TEXTE RETENU:
Huit années de travail, six rapports et une dernière ligne droite houleuse. Avec deux jours de retard et après de courtes nuits, les experts climat de l’ONU, réunis à Interlaken (Suisse) depuis la semaine dernière, dévoilent ce lundi la synthèse des travaux qu’ils ont réalisés depuis 2015. Ce rapport, très riche, met à jour l’état de la science sur le changement climatique. Il s’accompagne d’une «synthèse de la synthèse» : un résumé de 37 pages à l’attention des décideurs, c’est-à-dire des élites politico-économiques mondiales. Pourquoi l’accouchement de ce dernier texte a-t-il été aussi long et difficile ? Parce que, une fois écrit par les scientifiques du Groupe d’experts intergouvernemental sur l’évolution du climat (Giec), celui-ci a dû être validé à l’unanimité par 195 Etats des Nations unies. Or leurs intérêts divergent et tous sont tous conscients que le climat est un enjeu géopolitique majeur.

L’urgence à agir est au cœur du message des experts : les solutions sont déjà à notre disposition pour éviter le chaos climatique, mais les flux financiers qui doivent y être consacrés sont loin d’être à la hauteur, affirment en substance les auteurs. De nombreux fossés restent à combler. Plutôt que d’insister sur les souffrances qui nous attendent sans sursaut immédiat, le Giec s’applique à détailler les leviers et les bénéfices d’une transformation profonde, avec le souci de ne pas accroître les inégalités. «Ce rapport de synthèse souligne l’urgence de prendre des mesures plus ambitieuses et montre que, si nous agissons maintenant, nous pouvons encore assurer un avenir durable et vivable pour tous», a insisté le président sud-coréen du Giec, Hoesung Lee.

1. L’homme est «sans équivoque» la cause du changement climatique

Pour l’heure, l’humanité court à sa perte. Le Giec rappelle que les émissions mondiales de gaz à effet de serre continuent à augmenter, boostées par la «combustion d’énergies fossiles et les procédés industriels». En conséquence, le réchauffement climatique est aujourd’hui de +1,1 °C par rapport à l’ère préindustrielle (1850-1900) et les activités humaines en sont «sans équivoque» la cause. C’est la première fois que cette certitude est au cœur d’une synthèse du Giec, ce qui revêt une importance historique aux yeux de nombreux chercheurs. Nos «modes de vie et modèles de consommation et de production» non durables sont notamment pointés du doigt.

VOTRE TÂCHE:
Les affirmations suivantes concordent-elles avec le texte sur le rapport du Giec ? Répondez par oui ou par non pour chacune, en citant mot pour mot les termes du texte qui tranchent.
(a) Le résumé destiné aux décideurs compte 37 pages.
(b) Ce résumé devait être approuvé par une simple majorité des États des Nations unies.
(c) Le réchauffement atteint aujourd'hui +1,5 °C par rapport à l'ère préindustrielle.

EXTRAIT DES DONNÉES:
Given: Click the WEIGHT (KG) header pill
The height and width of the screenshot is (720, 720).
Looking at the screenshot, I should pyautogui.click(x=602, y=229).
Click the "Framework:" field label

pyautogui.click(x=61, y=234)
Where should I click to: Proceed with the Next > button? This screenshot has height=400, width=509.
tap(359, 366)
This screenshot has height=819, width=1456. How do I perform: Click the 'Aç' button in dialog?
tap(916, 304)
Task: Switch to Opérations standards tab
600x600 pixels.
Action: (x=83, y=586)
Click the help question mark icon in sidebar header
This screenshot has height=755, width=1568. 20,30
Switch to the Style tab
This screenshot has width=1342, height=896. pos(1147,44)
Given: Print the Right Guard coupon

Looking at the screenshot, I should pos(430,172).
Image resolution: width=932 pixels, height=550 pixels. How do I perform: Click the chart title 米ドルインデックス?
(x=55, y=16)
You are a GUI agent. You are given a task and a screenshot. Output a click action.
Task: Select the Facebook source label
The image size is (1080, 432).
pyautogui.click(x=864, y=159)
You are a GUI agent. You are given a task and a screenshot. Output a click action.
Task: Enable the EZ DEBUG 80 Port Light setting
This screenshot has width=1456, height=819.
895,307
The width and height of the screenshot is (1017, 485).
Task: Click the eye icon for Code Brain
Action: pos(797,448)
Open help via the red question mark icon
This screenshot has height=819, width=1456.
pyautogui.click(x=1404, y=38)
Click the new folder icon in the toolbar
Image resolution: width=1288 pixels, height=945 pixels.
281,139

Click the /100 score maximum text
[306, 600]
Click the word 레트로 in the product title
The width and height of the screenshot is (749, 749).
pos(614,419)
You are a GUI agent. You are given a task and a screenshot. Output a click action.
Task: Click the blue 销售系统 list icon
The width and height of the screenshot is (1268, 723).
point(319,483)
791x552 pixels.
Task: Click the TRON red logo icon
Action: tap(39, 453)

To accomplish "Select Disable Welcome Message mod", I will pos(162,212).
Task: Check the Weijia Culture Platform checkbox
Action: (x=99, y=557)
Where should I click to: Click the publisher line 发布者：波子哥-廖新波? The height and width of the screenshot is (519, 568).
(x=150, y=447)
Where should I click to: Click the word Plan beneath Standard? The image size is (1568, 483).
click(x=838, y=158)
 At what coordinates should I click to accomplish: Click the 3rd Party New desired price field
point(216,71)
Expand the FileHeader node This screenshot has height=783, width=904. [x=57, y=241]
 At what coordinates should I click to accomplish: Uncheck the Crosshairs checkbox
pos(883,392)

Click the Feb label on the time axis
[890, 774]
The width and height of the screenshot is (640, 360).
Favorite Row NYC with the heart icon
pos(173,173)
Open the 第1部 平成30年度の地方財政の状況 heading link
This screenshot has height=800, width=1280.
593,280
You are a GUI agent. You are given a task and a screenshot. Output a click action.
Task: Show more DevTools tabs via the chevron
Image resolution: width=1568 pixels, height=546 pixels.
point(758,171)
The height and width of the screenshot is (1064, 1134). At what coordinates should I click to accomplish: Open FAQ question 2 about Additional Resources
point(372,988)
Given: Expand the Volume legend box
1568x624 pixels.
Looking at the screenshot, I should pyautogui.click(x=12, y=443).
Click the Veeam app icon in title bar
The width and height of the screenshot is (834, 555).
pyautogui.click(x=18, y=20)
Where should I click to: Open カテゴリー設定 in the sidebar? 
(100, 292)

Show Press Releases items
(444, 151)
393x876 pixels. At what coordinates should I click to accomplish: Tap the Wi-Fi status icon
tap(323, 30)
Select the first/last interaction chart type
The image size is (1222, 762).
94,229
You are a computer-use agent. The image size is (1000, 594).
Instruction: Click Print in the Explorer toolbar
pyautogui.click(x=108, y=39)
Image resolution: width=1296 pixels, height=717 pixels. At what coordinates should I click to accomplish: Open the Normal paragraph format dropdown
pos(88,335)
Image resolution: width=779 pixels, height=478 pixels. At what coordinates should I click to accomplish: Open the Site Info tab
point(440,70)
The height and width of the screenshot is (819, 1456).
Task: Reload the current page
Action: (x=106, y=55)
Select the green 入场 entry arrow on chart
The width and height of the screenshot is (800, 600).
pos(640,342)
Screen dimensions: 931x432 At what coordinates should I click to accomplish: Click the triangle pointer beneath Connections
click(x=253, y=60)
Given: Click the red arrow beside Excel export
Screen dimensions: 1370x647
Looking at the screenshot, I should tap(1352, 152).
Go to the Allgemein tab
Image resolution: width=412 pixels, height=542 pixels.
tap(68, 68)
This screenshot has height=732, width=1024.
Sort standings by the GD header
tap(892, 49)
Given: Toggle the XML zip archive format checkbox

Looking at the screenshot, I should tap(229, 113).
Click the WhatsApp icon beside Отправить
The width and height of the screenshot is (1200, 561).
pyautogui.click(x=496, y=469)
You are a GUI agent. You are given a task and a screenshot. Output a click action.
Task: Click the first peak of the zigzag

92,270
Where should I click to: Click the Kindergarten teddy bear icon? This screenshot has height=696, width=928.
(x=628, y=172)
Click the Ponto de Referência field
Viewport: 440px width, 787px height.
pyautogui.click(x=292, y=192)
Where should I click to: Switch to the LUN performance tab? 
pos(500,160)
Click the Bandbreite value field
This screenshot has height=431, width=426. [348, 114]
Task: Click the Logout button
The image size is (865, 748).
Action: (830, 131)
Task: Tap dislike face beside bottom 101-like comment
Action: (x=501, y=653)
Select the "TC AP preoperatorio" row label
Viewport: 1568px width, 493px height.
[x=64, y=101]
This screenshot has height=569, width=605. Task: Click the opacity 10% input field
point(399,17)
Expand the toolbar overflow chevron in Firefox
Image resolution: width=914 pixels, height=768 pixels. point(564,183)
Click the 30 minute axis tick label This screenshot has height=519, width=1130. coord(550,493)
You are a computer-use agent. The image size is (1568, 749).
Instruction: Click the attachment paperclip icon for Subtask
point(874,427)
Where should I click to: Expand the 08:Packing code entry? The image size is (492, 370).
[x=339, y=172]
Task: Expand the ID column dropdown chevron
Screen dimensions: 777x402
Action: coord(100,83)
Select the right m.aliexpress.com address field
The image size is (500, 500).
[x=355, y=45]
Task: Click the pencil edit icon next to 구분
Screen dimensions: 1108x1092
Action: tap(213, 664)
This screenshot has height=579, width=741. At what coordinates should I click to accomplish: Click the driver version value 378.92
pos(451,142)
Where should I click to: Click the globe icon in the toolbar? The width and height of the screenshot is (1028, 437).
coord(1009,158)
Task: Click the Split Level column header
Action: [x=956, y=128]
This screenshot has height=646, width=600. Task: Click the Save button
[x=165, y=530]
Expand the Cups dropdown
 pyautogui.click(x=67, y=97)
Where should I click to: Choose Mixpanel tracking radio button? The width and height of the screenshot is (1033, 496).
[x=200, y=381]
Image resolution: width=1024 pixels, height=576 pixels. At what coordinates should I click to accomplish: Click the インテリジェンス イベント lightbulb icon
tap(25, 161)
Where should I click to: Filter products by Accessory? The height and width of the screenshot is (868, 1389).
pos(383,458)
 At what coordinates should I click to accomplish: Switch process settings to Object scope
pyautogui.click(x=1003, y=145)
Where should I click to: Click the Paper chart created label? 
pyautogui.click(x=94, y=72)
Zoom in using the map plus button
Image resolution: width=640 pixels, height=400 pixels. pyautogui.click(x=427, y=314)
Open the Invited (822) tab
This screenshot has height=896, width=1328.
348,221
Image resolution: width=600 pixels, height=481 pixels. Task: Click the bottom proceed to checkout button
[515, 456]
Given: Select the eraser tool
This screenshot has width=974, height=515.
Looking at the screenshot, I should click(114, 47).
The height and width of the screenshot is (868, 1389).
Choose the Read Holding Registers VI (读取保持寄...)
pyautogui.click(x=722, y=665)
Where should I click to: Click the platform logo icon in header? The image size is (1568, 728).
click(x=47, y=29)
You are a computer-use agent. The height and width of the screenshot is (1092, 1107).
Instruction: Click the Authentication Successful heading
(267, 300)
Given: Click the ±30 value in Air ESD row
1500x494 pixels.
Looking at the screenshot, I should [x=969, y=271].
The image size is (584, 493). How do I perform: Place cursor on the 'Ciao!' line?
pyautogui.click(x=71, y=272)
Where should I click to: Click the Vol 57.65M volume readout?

RÉSULTAT CI-DESSOUS:
(a) Oui : «un résumé de 37 pages à l’attention des décideurs»
(b) Non : «celui-ci a dû être validé à l’unanimité par 195 Etats des Nations unies»
(c) Non : «le réchauffement climatique est aujourd’hui de +1,1 °C par rapport à l’ère préindustrielle (1850-1900)»